Pré-rapport et rapport :
Dit que l'expert déposera au greffe et adressera aux parties un pré-rapport, comprenant son avis motivé sur l'ensemble des chefs de sa mission, dans un délai de dix mois à compter du jour de sa saisine (sauf à solliciter un délai complémentaire auprès du Juge chargé du contrôle des expertises) ;
Dit qu'il laissera aux parties un délai minimum d'un mois à compter du dépôt de son pré-rapport pour leur permettre de faire valoir leurs observations par voie de dire récapitulatif et lui communiquer l'ensemble des pièces numérotées accompagnées d'un bordereau (chaque pièce devant constituer un fichier informatique distinct) ;
Dit que, de toutes ses observations et constatations, l'expert dressera enfin un rapport qu'il adressera aux parties accompagnées des annexes (convocation à expertise, notes aux parties, pré-rapport d'expertise, dires des parties, pièces des parties) et qu'il déposera au greffe en deux exemplaires papiers accompagné de ces mêmes annexes et de la preuve par tout moyen de la signification du rapport aux parties ;
Dit que l'expert déposera ce rapport au greffe de la cour dans les douze mois suivant l'avis qui lui sera donné de la consignation de l'avance à valoir sur ses honoraires ;
Rappelle que, pour l'accomplissement de cette mission, l'expert aura la faculté de :
Se faire communiquer ou remettre tous documents et pièces, y compris par des tiers, sauf à en référer au magistrat chargé de suivre les opérations d'expertise, en cas de difficultés, et entendre tous sachants qu'il estimera utiles ;
En cas de besoin et conformément aux dispositions de l'article 278 du code de procédure civile, recueillir l'avis d'un autre technicien dans une spécialité distincte de la sienne, à charge pour l'expert de joindre cet avis à son rapport (article 282 du code de procédure civile) ;
En cas de besoin et conformément aux dispositions de l'article 278-1 du code de procédure civile, se faire assister par la personne de son choix qui interviendra sous son contrôle et sa responsabilité, étant rappelé que son rapport devra mentionner les nom et qualités des personnes ayant prêté leur concours (article 282 du code de procédure civile) ;
Apporter son aide technique aux parties pour la conclusion d'une transaction.

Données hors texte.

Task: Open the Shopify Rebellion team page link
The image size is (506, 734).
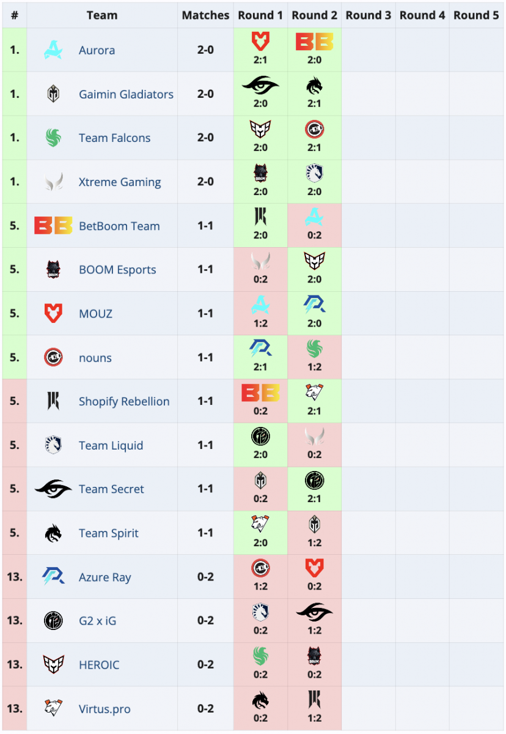Action: [124, 402]
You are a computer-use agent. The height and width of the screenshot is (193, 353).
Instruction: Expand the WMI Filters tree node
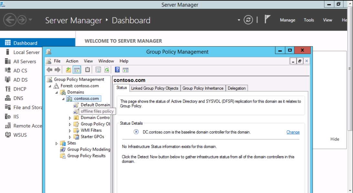click(x=70, y=131)
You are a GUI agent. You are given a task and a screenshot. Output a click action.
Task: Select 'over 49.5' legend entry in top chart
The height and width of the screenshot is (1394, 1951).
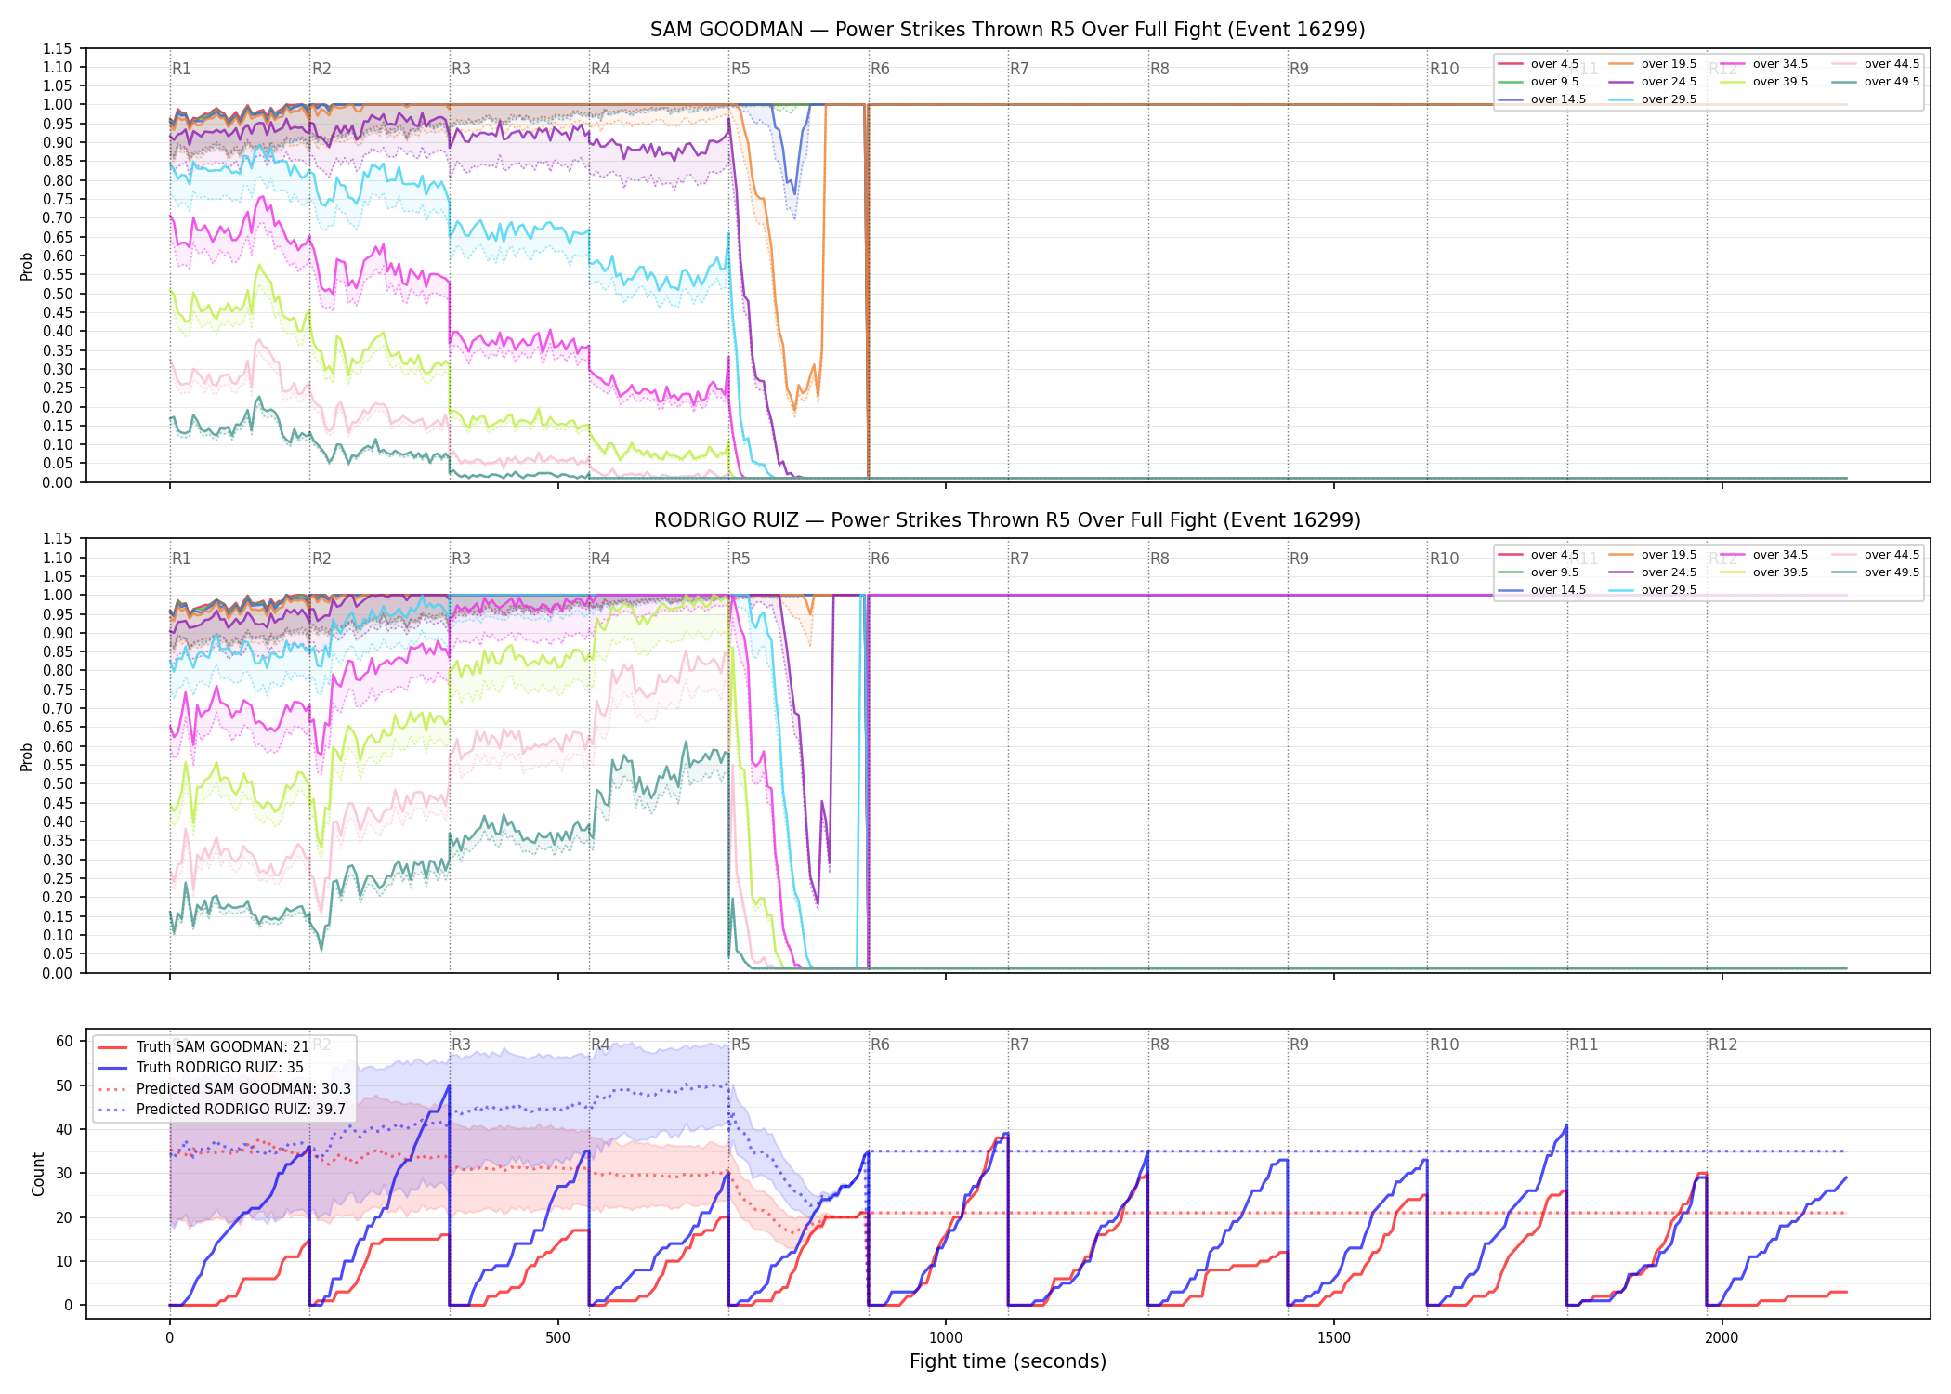click(x=1875, y=82)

Dit que l'expert devra, en toutes circonstances, informer le magistrat chargé de suivre les opérations d'expertise de la date de ces opérations, de l'état d'avancement de ses travaux et des difficultés qu'il pourra rencontrer ;
Dit qu'en cas d'empêchement ou de refus de l'expert, il sera procédé à son remplacement d'office ou sur demande des parties par simple ordonnance du magistrat chargé du contrôle de l'expertise ;
Dit que le contrôle de la mesure d'expertise sera assuré par M. Christian Donnadieu, président de la première chambre, et en cas d'empêchement de celui-ci, par tout autre magistrat de cette chambre ;
Fixe à 4 500 euros le montant de la provision à valoir sur la rémunération de l'Expert qui devra être consignée par la SARL Diafor avant le 30 septembre 2025, sous peine de caducité de la désignation de l'expert ;
Invite Monsieur [S] [U] à consigner la somme sur la plate-forme numérique de la Caisse des Dépôts, site : https://consignations.caissedesdepots.fr/ ;
Invite Monsieur [S] [U] à transmettre dès réception le récépissé de consignation au greffe de la cour ;
Dit que si les honoraires de l'expert devaient dépasser le montant de la provision versée, il devra en aviser ce magistrat chargé de suivre les opérations d'expertise et ne continuer ses opérations qu'après consignation d'une provision complémentaire ;
Appelle l'attention des parties sur les dispositions de l'article 271 du Code de procédure civile ainsi conçues :
« À défaut de consignation dans le délai et selon les modalités impartis, la désignation de l'expert est caduque à moins que le juge, à la demande d'une des parties se prévalant d'un motif légitime, ne décide une prorogation du délai ou un relevé de la caducité. L'instance est poursuivie sauf à ce qu'il soit tiré toute conséquence de l'abstention ou du refus de consigner»;
Renvoie le dossier à l'audience de mise en état du 9 octobre 2025 pour vérification de la consignation
Réserve l'ensemble des droits et moyens des parties ainsi que les dépens.